Moim zdaniem Hanzel odwala masakryczną robotę. Rogów nie gra na napastników, którzy są szybcy, tylko preferuje grę, która polega na sile. Napastnik w tak zestawionej drużynie ma za zadanie zastawić się z piłką (to Hanzel robi wyśmienicie) i poczekać na nadbiegającego partnera z ataku (Żbikowski) lub pomocnika (Sałek), którzy od razu uruchamiają skrzydła. Do tego Dawid ma piekielnie mocne uderzenie, co jeszcze przyniesie nam dużo dobrego ;) To moja opinia, ale wydaje mi się, że z meczu na mecz coraz lepiej zgrywa się z drużyną. Nie jest to napastnik taki jak np. Piech z Ruchu, który dzięki szybkości może dostać długie podanie na dobieg i wykończyć akcję, więc nie możemy wszystkich typów napastników ładować do jednego worka. Od wykańczania akcji jest Żbiku i na nim opiera się cała gra ofensywna - robić wszystko, by Robert dostał piłkę w polu karnym, a co z tego wyniknie wszyscy wiemy ;D
Nie przesadzajcie. Wieczorek wszedł na rozbitego rywal, który już praktycznie wcale nie miał ochoty do gry. W takiej sytuacji to i junior strzelałby gole. Wieczorek na III ligę jest chyba jednak za słaby. Choć i Hanzel jak na zawodnika z doświadczeniem w I i II lidze zawodzi.

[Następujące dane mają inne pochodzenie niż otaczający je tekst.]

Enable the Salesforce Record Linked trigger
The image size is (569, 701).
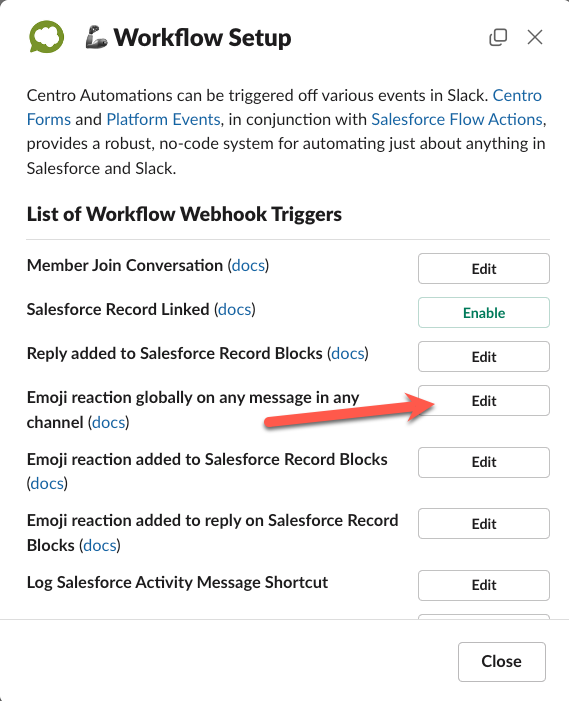pos(484,312)
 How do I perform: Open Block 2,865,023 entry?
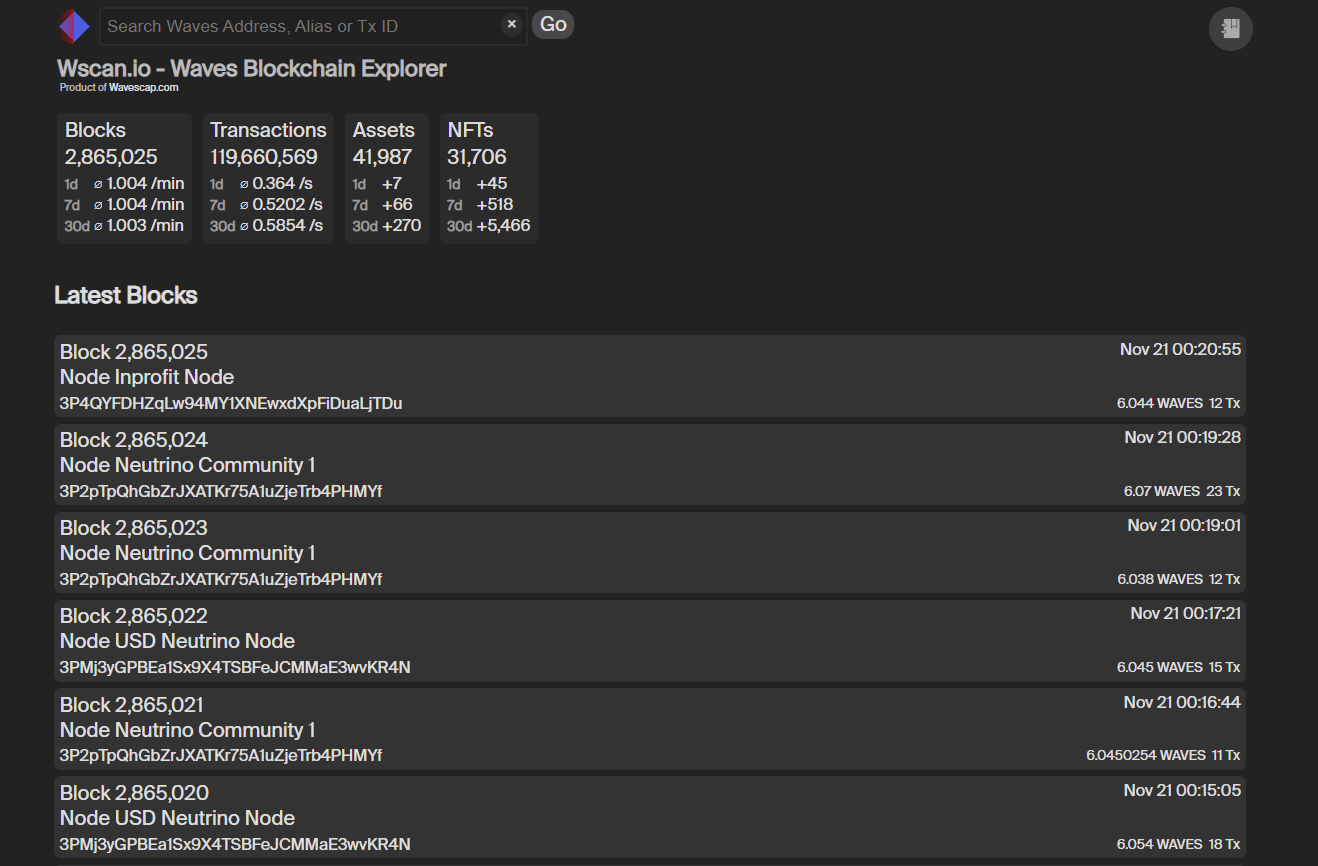tap(650, 552)
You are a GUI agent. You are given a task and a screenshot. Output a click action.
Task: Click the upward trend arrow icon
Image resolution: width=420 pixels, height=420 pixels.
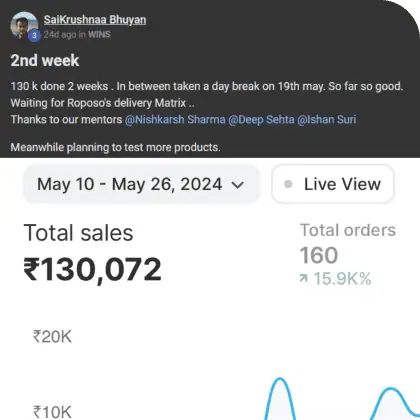click(303, 278)
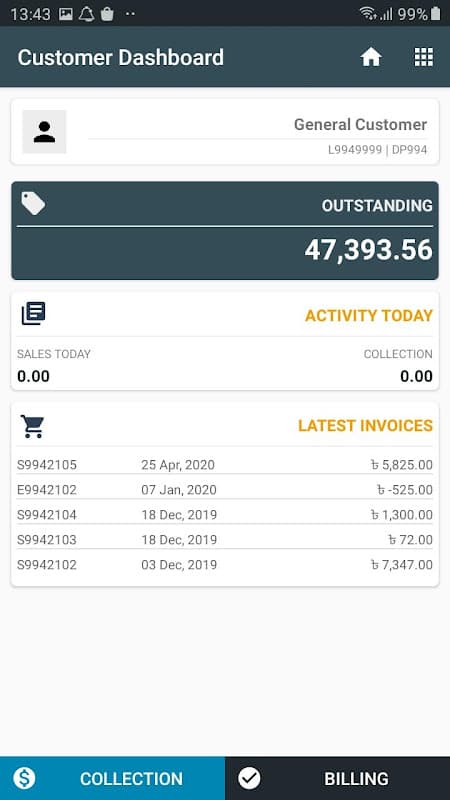Open invoice S9942103 for 72.00
The image size is (450, 800).
pyautogui.click(x=225, y=540)
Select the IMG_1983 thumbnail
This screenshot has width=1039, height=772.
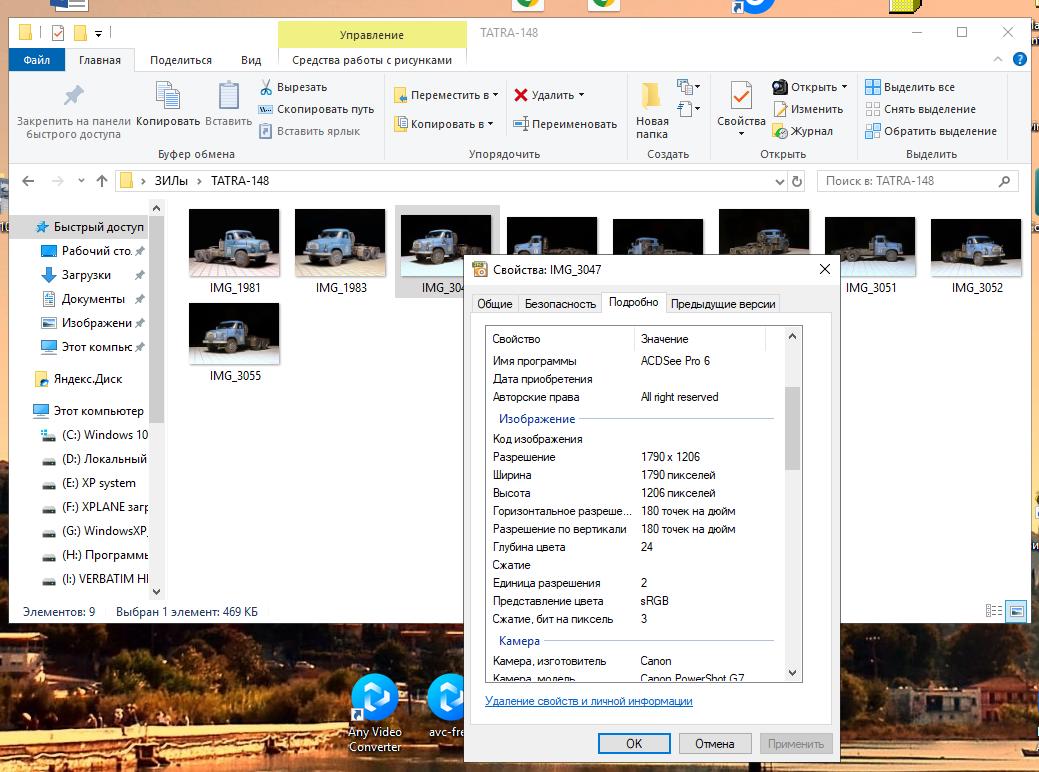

Panowie trenerzy: T. Sosna i R. Żbikowski - były zawodnik wpisany poniżej ma rację - pan D. Hanzel nie ma ochoty grać. Od kilku meczy Rogów gra prawie w 10-tkę, bo on nic nie robi. Jeśli Wy trenerzy tego nie widzicie to wielka szkoda dla drużyny. Prawie wszyscy zawodnicy tyrają na boisku tylko nie ten niby zawodnik. Dajcie Panowie szansę P. Wieczorkowi zagrać cały mecz i będzie porównanie. Chociaż już w tym meczu w ciągu 20 minut Paweł potrafił coś więcej pokazać niż w 70 min. Dawid. Gratulacje za styl i wynik oraz miłego rozmyślania, bo kibic to też zna się trochę na piłce i patrzy obiektywniej niż trener.
jaki niebieski tylko Odrzanski i basta !!!1
no to jadymy Niebieski Rogów
Brawo Przyszłość. Przeciwnik był słaby, na szczęście zawodnicy Rogowa grali fajną piłkę. Najsłabszy zawodnik na boisku od wielu meczy jest Dawid Hanzel. Panie trenerze Tomaszu - nie zabieraj tego zawodnika już do Częstochowy. Jemu nie chce się grać. Czeka aż mu podadzą i może za setnym razem trafi. Paweł gdyby grywał więcej to by napewno było lepiej.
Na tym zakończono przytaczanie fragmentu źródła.